L’œuvre de Klee nous faisait face. Au prologue, répond un épilogue : le spectacle se clôt sur la vidéo d’un travailleur immigré qui fait les poubelles ‒ aux deux sens de l’expression ‒ dans un parc urbain, pendant que l’on entend un morceau de musique classique qui entre en tension ironique avec l’image. Cette fin se passe de commentaire allégorique. Mais je me souviens de la figure disparue du chiffonnier de Paris au milieu du 19e siècle, à laquelle Baudelaire, puis Benjamin se sont identifiés : celui qui fait les poubelles de l’Histoire, glane ce que la marche du Progrès écrase sur son passage, hommes et objets jetables que la « Révolution » industrielle laisse dans son ressac, traces du vieux Paris survivant à son haussmannisation, aux vitrines et à la circulation du capital.
Parodiant les micros-trottoirs, une autre vidéo montrait les comédiens et des habitants de Santa Cruz de la Sierra prenant en charge ce passage qui martèle une même phrase : « LA RÉVOLUTION EST LE MASQUE DE LA MORT LA MORT EST LE MASQUE DE LA RÉVOLUTION ». Dans ce chiasme, la mort est encerclée par la révolution. Les habitants redisent la phrase sans la comprendre, cherchent à la comprendre, l’éprouvent, refusent tout net, la glosent carrément… Autre chiasme explosif : « Ton masque, Sasportas, est ton visage. Mon visage est mon masque. » Ou comment Debuisson choisit de trahir la cause au moment même où Sasportas l’épouse à corps perdu. Debuisson se cache opportunément derrière sa fausse identité d’esclavagiste là où le visage de Sasportas ne fait plus qu’un avec son masque noir ‒ je pense cette fois à Combat de nègre et de chiens, écrit, joué et publié dans ces mêmes années 1978-1983, à Léone qui scarifie son visage pour reproduire le signe tribal du visage d’Alboury, à l’amitié entre Müller et Koltès. Ils appuient là où ça fait mal : le rendez-vous partiellement manqué entre révolution bourgeoise et antiesclavagisme, marxisme et décolonisation, rouge et noir, communisme européen et « Tiers Monde »…

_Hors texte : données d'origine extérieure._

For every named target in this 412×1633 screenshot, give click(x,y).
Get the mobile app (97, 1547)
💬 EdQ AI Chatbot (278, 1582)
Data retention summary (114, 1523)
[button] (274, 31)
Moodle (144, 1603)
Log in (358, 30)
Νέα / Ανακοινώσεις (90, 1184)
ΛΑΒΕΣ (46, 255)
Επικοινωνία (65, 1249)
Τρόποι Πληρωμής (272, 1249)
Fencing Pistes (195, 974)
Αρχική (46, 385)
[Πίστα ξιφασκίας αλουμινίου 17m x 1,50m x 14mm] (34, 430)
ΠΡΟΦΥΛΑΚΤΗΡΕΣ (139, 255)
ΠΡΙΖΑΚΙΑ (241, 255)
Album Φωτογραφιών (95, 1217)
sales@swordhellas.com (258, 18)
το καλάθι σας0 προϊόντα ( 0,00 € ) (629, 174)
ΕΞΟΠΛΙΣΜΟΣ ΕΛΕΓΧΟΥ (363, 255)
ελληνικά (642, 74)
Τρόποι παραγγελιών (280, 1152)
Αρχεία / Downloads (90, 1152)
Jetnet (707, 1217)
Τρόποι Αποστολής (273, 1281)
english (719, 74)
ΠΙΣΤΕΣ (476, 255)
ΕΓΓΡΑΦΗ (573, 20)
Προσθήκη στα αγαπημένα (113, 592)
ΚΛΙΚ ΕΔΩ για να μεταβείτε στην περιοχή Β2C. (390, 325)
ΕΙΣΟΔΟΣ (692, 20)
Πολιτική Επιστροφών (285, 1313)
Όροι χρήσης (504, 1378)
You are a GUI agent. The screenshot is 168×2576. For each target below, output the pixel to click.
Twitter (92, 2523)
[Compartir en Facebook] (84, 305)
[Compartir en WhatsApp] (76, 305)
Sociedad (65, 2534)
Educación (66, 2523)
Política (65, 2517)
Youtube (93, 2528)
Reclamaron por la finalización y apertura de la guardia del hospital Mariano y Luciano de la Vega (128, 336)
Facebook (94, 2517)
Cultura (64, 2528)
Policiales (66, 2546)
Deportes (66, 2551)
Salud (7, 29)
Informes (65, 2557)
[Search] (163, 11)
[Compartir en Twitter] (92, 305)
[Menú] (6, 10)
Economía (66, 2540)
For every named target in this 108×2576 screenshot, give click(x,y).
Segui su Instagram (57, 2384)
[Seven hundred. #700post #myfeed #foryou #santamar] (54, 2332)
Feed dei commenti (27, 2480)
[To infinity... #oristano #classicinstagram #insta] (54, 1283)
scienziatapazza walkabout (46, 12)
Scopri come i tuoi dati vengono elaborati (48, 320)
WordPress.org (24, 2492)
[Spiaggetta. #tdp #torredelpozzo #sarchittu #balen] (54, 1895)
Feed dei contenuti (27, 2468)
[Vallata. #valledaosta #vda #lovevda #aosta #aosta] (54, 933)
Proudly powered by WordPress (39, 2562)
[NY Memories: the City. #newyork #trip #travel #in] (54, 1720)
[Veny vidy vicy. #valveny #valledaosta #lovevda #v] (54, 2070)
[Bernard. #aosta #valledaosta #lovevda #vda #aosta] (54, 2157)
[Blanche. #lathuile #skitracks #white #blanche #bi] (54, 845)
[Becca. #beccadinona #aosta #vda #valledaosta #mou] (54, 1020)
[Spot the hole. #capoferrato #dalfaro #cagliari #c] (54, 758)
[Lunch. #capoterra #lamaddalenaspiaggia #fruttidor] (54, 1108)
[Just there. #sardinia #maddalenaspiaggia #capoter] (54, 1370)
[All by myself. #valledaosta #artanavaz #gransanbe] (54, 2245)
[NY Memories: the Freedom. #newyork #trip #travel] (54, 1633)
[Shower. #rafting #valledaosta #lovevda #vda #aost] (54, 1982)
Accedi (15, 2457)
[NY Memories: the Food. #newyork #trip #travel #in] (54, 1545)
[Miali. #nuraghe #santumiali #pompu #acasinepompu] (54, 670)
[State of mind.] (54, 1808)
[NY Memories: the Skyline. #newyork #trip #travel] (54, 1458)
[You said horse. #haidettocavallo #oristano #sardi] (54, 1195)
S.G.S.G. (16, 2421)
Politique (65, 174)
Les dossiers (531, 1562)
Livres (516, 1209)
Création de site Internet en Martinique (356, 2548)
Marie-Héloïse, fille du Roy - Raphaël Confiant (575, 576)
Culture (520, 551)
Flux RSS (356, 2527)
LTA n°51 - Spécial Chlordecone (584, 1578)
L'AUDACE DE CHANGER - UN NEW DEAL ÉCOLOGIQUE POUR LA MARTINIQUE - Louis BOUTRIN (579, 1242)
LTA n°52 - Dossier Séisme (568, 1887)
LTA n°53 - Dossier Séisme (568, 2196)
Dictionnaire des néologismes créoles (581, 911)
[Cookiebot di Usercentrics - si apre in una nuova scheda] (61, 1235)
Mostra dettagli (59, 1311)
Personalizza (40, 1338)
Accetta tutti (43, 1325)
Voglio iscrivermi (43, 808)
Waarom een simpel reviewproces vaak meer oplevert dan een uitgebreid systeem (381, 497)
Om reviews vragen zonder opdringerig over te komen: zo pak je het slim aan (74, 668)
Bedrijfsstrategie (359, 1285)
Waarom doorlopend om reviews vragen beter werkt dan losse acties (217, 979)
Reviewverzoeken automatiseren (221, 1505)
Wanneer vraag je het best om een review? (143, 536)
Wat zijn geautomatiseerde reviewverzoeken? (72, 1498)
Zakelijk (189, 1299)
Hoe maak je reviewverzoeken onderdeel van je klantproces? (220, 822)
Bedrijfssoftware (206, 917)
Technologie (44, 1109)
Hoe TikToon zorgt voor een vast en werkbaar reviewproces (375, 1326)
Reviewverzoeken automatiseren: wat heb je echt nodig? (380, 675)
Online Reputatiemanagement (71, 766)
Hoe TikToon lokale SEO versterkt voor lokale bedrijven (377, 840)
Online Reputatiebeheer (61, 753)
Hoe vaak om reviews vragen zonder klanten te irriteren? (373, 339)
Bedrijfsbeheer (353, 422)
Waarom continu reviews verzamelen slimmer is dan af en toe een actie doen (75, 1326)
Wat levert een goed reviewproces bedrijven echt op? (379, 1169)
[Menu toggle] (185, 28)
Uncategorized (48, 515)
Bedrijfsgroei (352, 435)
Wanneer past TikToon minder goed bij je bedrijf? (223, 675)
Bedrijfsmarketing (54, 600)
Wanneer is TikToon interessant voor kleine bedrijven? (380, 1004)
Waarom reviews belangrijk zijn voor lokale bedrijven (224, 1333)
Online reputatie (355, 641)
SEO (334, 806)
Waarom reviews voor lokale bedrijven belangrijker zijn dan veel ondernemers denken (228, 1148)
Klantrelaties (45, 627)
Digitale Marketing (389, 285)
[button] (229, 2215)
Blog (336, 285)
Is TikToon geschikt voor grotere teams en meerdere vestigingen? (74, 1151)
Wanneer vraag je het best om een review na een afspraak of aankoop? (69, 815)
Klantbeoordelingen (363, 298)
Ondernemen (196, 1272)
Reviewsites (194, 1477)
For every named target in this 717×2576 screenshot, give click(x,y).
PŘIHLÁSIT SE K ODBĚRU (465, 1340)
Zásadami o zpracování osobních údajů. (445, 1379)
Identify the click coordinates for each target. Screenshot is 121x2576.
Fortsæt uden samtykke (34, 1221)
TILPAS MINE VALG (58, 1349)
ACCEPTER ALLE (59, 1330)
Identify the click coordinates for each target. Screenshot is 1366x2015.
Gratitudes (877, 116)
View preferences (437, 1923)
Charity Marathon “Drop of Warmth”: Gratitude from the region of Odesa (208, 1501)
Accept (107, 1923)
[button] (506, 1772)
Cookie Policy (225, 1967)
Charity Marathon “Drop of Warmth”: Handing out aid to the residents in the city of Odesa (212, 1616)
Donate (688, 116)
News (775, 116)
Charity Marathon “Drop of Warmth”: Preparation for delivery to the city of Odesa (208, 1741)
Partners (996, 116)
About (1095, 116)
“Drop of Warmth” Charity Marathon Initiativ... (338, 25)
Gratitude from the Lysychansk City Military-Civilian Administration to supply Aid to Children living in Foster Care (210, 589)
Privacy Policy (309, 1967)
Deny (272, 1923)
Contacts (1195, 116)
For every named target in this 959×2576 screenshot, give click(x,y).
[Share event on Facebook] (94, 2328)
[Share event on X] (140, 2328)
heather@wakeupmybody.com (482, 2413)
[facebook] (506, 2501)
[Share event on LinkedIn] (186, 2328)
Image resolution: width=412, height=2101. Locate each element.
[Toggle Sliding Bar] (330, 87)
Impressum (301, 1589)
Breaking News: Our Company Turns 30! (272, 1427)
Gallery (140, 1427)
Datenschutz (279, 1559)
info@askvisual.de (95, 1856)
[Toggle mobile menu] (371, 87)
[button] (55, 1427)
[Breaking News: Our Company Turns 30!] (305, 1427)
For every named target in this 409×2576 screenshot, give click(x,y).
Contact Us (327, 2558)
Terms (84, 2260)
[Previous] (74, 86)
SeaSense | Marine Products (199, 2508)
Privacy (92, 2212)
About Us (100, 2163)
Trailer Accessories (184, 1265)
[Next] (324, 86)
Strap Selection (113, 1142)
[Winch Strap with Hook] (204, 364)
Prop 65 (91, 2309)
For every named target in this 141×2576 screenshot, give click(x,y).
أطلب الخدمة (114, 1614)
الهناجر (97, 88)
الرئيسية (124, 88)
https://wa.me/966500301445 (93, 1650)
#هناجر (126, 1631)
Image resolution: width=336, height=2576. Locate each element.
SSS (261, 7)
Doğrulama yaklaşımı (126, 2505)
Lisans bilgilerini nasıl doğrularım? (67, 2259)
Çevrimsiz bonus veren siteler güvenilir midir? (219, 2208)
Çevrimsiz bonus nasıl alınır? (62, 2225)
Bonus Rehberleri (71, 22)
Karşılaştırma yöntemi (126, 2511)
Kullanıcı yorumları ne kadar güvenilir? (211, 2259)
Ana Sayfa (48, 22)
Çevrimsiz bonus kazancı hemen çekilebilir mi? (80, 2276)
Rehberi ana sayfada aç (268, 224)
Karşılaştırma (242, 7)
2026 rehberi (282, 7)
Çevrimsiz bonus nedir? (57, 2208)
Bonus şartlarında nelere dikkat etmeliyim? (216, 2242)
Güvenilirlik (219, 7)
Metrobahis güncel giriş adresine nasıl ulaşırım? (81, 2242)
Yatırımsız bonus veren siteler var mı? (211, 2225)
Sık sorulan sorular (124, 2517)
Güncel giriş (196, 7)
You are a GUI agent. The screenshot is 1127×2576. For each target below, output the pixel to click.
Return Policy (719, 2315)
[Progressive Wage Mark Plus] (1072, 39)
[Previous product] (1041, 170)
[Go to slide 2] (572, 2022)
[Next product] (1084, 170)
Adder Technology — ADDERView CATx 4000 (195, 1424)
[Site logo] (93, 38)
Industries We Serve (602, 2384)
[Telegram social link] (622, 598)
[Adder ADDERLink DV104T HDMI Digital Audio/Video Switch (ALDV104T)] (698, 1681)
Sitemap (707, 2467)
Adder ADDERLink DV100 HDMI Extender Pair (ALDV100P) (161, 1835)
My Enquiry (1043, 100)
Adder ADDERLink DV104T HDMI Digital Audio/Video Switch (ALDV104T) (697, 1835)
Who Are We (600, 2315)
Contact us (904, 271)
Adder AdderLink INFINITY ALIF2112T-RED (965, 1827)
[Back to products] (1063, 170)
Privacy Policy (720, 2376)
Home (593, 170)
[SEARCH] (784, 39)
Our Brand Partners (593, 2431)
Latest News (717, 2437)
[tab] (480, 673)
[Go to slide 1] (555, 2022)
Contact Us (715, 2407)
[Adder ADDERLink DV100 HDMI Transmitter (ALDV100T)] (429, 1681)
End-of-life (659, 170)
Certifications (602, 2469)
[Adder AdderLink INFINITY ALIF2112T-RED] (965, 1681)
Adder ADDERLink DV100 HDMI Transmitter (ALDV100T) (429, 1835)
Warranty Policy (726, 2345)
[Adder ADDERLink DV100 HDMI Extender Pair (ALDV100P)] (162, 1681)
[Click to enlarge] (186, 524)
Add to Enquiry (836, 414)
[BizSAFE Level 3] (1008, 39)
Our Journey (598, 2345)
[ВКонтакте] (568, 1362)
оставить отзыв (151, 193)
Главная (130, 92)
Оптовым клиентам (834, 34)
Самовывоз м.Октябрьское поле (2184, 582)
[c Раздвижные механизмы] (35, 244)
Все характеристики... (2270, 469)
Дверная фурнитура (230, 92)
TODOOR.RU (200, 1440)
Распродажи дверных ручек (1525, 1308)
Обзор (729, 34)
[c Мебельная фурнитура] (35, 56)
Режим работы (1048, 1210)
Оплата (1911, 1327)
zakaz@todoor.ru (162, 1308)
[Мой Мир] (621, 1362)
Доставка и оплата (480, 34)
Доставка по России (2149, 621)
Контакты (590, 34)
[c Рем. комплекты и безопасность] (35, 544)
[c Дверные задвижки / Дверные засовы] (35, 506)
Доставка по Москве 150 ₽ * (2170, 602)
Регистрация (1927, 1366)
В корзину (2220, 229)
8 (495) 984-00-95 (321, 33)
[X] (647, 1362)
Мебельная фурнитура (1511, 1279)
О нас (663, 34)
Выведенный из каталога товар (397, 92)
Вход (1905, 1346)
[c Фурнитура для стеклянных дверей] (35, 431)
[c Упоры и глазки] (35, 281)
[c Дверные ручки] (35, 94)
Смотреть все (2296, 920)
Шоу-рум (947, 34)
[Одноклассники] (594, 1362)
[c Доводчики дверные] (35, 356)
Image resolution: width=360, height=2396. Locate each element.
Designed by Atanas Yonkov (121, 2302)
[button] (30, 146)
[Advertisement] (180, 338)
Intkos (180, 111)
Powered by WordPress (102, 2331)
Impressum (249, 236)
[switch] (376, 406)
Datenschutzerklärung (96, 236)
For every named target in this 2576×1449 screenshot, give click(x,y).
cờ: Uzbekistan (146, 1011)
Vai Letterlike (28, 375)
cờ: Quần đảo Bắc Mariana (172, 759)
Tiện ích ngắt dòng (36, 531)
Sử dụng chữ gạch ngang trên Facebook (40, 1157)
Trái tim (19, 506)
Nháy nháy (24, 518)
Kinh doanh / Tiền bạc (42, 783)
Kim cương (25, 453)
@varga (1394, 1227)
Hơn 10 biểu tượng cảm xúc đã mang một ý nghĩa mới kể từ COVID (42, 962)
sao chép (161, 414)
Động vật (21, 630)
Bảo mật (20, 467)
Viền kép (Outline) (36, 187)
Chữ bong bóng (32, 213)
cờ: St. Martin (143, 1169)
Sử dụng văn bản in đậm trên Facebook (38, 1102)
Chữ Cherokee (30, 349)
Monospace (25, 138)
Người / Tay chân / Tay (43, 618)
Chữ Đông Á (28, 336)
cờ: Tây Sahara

Quel est le traitement médiatique et politique d’Evo Morales en France ? Il ne s’agit certes pas d’en faire un saint. Müller et Langhoff ne sont pas des hagiographes. Le visage de l’acteur qui joue Debuisson n’est d’ailleurs pas sans ressemblance avec celui de Morales. Cependant, Müller et Langhoff excavent ce que l’historiographie officielle ensevelit ou caricature. Le rire des Debuisson résonne encore face à l’espérance des Sasportas : « On ne parlera plus de votre général, j’ai déjà oublié son nom, quand le nom du libérateur de Haïti sera dans tous les livres d’école. » La mémoire est une lutte contre l’Histoire, réécrite par les vainqueurs. La mémoire révolutionnaire n’est ravivée que par les luttes du présent. Elle relève moins d’un récit que d’une dramaturgie, moins d’un théâtre que d’une performance où le théâtre prend au corps et à la gorge.
Les sous-titres français qui traduisent l’espagnol sont comme tracés à la craie sur un panneau de bois. Les moments marquants du spectacle ont sans doute lieu lorsque le texte de Müller se fait entendre pleinement, dans tout son tranchant, désencombrant soudainement le plateau, mettant en sourdine la cacophonie ambiante, traversant les langues, se faisant entendre justement sur fond de ce qui pourrait en étouffer l’écoute et en interrompre la relance, dans sa poésie au vitriol et sa vigilance politique implacable : « On parle plus facilement d’une révolution perdue quand on a la bouche pleine. Le sang, coagulé en médailles de fer-blanc. Les paysans n’avaient pas d’autre solution, non. Et peut-être avaient-ils raison, non. Le commerce est florissant. Quant à ceux de Haïti, nous leur donnons à présent leur terre à bouffer. C’était la république des nègres. La liberté conduit le peuple sur les barricades, et quand les morts se réveillent elle porte un uniforme. Je vais te confier un secret : elle aussi n’est qu’une putain. Et je peux même en rire. Hahaha. » [2]
Notes
[1(Re)lisons sur ce point Spectres de Marx (1993) de Derrida et le récent Mélancolie de gauche (2016) d’Enzo Traverso.
[2Antoine, ancien commanditaire de la mission, au Marin qui lui apporte une lettre de Galloudec mourant. La traduction est de Jean Jourdheuil et Heinz Schwarzinger, publiée chez L’Arche.